Visible light topochemical cycloaddition of CBDE-10
500 mg powder of MC was scattered on a 5” × 5” glass slide and placed in sunlight or underneath 400 nm LED with 1 cm distance for radiation (18 ~ 24 h). The powder was flipped over every 3 h until FT-IR showed the completion of the reaction. Another alternative method can be used as well. 1.0 g of MC was suspended into 15 mL deionized water in a 20 mL vial. The suspension was put in front a LED with 1 cm distance. The mixture was stirred and irradiated at room temperature for 18 h. FT-IR was used to monitor the photoreaction. Once FT-IR showed the completion of the photoreaction, the mixture was filtered through a filter paper to give CBDE (0.95 g, 95%) as a white powder. 1H NMR (500 MHz, DMSO-d6) δ 8.81 (d, J = 23.8 Hz, 4H), 6.65 (d, J = 8.3 Hz, 4H), 6.52 (dd, J = 8.2, 2.2 Hz, 2H), 4.07 (dd, J = 10.4, 7.2 Hz, 2H), 3.70 (dd, J = 10.4, 7.2 Hz, 2H), 3.29 (s, 6H) ppm. 13C NMR (126 MHz, DMSO-d6) δ 172.42, 145.37, 144.56, 130.00, 118.58, 115.77, 115.27, 51.63, 46.83, 40.89 ppm. MS (m/z): [M+Na]+ calcd. for C20H20O8Na+, 411.105; found 411.105. IR: ν = 3384, 3320, 1705, 1616, 1537, 1446, 1359, 1258, 1237, 1196, 1178 cm−1.
Synthesis of CBDA-10
The 0.2 g of CBDE-10 was added to 5 mL of water. A 1 M solution of NaOH 0.2 g in 5 mL water was added dropwise to the sample mixture. The mixture was stirred at room temperature for 8 hrs. Then the mixture was poured into 10 mL 1 M HCl. The precipitate was filtered. The filtrate was extracted with 20 mL ethyl acetate for twice. The combined organic layers were dried over sodium sulfate and filtered through a 10 cm silica gel column. The collections were concentrated to give CBDA-10 (0.15 g, 81%) as a white solid. 1H NMR (500 MHz, DMSO-d6) δ 11.98 (s, 2H), 8.77 (d, J = 37.6 Hz, 4H), 6.67 (d, J = 2.1 Hz, 2H), 6.64 (d, J = 8.1 Hz, 2H), 6.54 (dd, J = 8.2, 2.1 Hz, 2H), 4.00 (dd, J = 10.4, 7.2 Hz, 2H), 3.58 – 3.51 (dd, J = 10.4, 7.2 Hz, 2H). 13C NMR (126 MHz, DMSO-d6) δ 173.54, 145.28, 144.48, 130.78, 118.83, 115.70, 115.46, 47.19, 40.95. MS (m/z): [M+Na]+ calcd. for C18H16O8Na+, 383.073, found 383.073. IR: ν = 3253, 1689, 1608, 1513, 1440, 1349, 1283, 1203, 1112 cm−1.

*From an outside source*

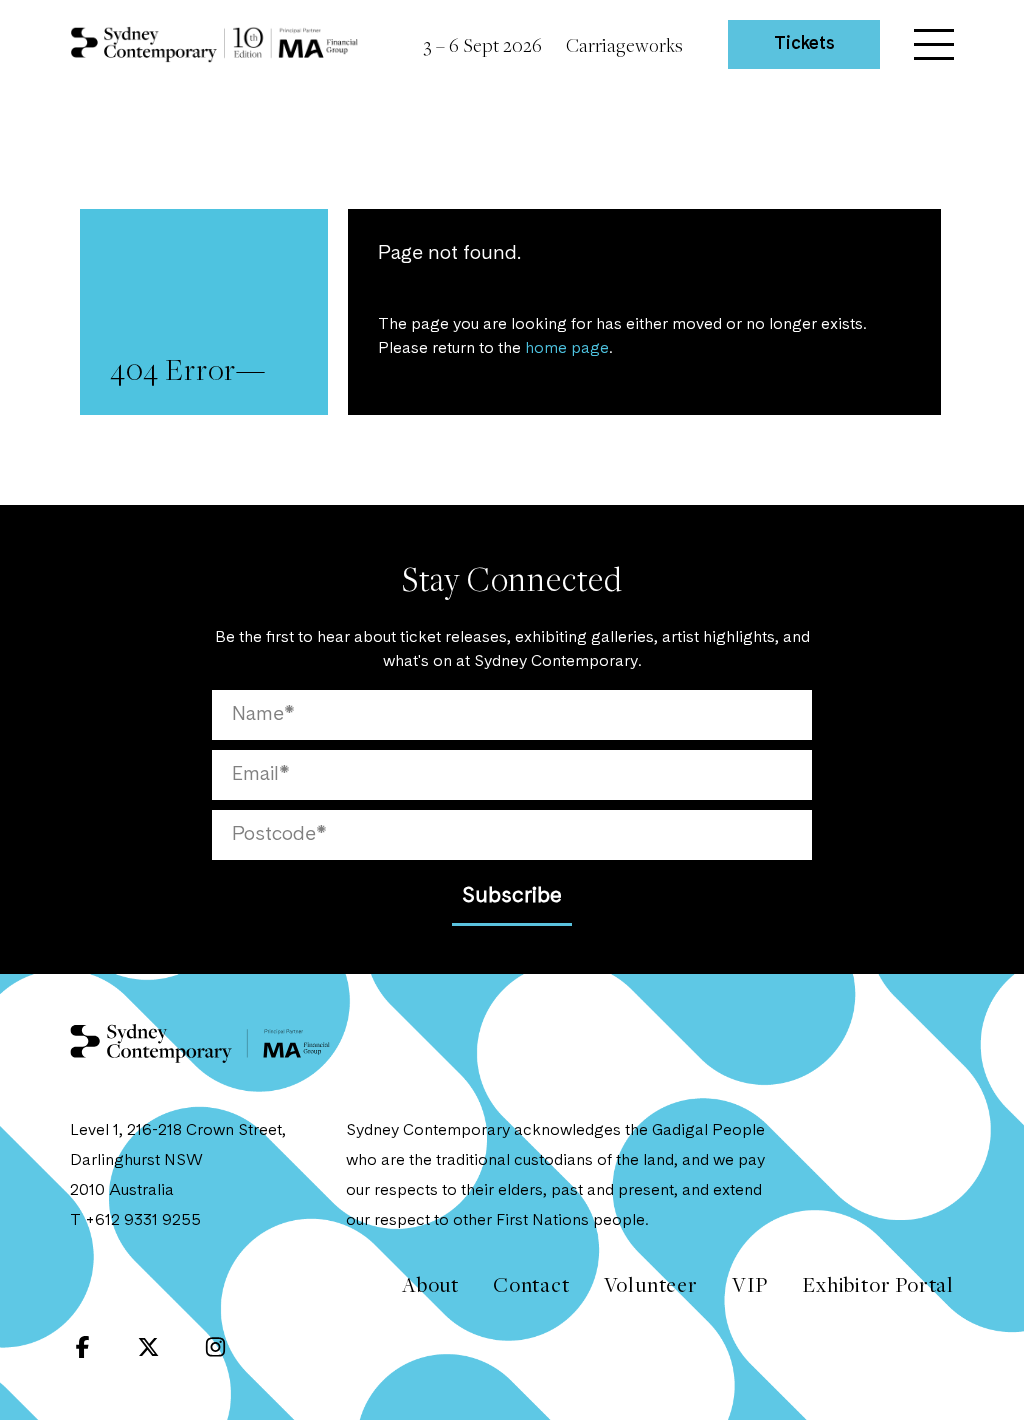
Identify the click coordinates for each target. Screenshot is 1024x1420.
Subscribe (512, 896)
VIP (750, 1284)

Crystallization of CA, MC, CBDE-10, and CBDA-10
CA (200 mg) was dissolved in 5 mL of methanol and 1 mL of water. The mixture was sonicated for 30 mins and filtered into a 20 mL glass vial. The vial was placed uncovered into a fume hood. High-quality single crystals were obtained in about three days.
MC (100 mg) was mixed with 15 mL of hexane and 5 ml of ethyl acetate, sonicated for 30 minutes, and then filtered into a 20 mL glass vial. The vial was exposed in a fume hood without cover. Cubic shape crystals were obtained in about two days.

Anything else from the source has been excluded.